═════ AVAILABLE DATA ═════

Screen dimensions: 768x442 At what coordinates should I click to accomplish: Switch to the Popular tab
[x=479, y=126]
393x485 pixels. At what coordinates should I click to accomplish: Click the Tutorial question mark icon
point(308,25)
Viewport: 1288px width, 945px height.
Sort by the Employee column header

═════
═════ AVAILABLE DATA ═════

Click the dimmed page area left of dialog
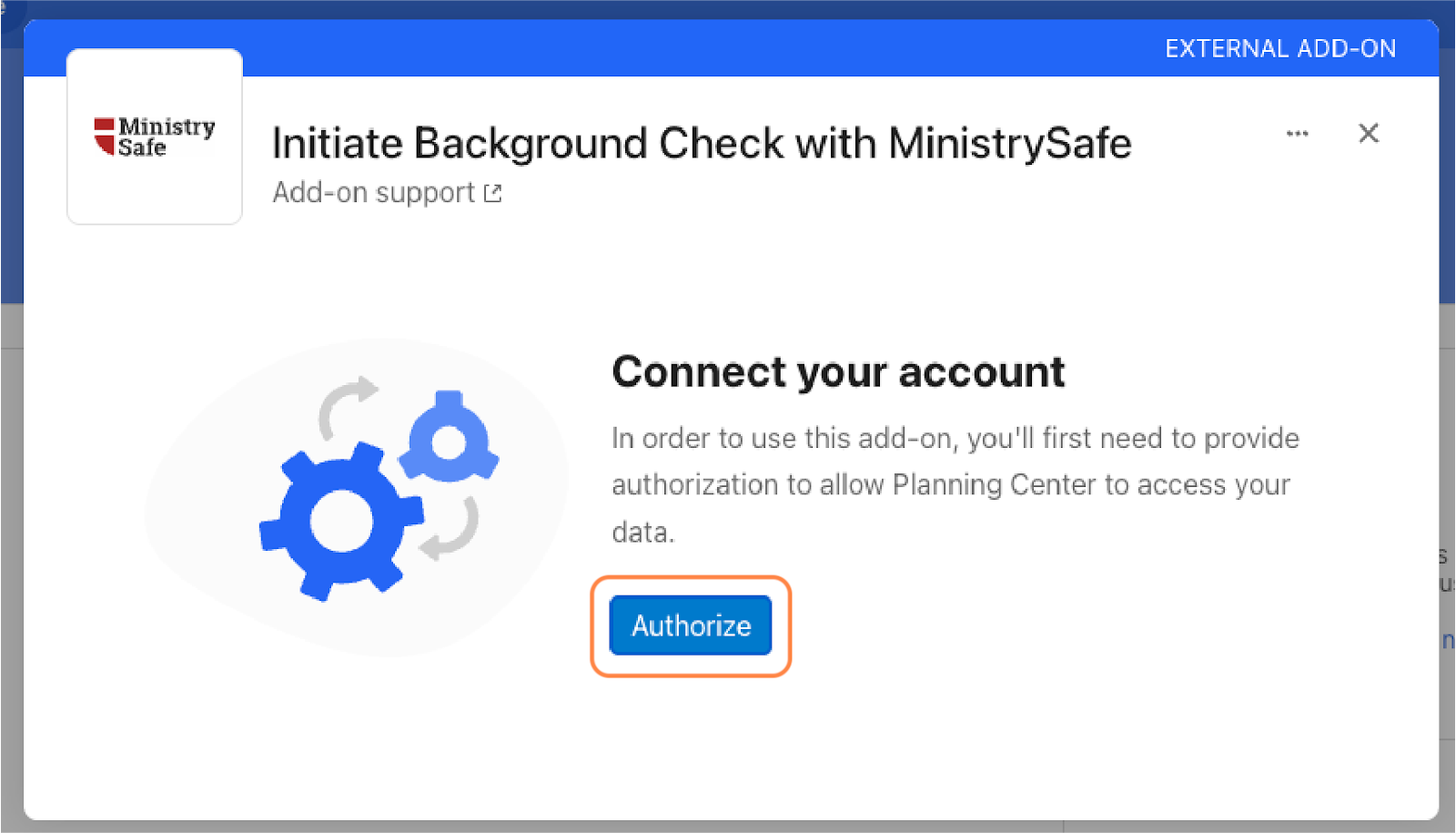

═════

Could you reproduce, exactly, every line above from the line with "Screen dimensions: 768x442" to the line with "Sort by the Employee column header", and no other line? Both ends count.

● RESPONSE BOX
Screen dimensions: 768x442 At what coordinates should I click to accomplish: Switch to the Popular tab
[x=479, y=126]
393x485 pixels. At what coordinates should I click to accomplish: Click the Tutorial question mark icon
point(308,25)
Viewport: 1288px width, 945px height.
Sort by the Employee column header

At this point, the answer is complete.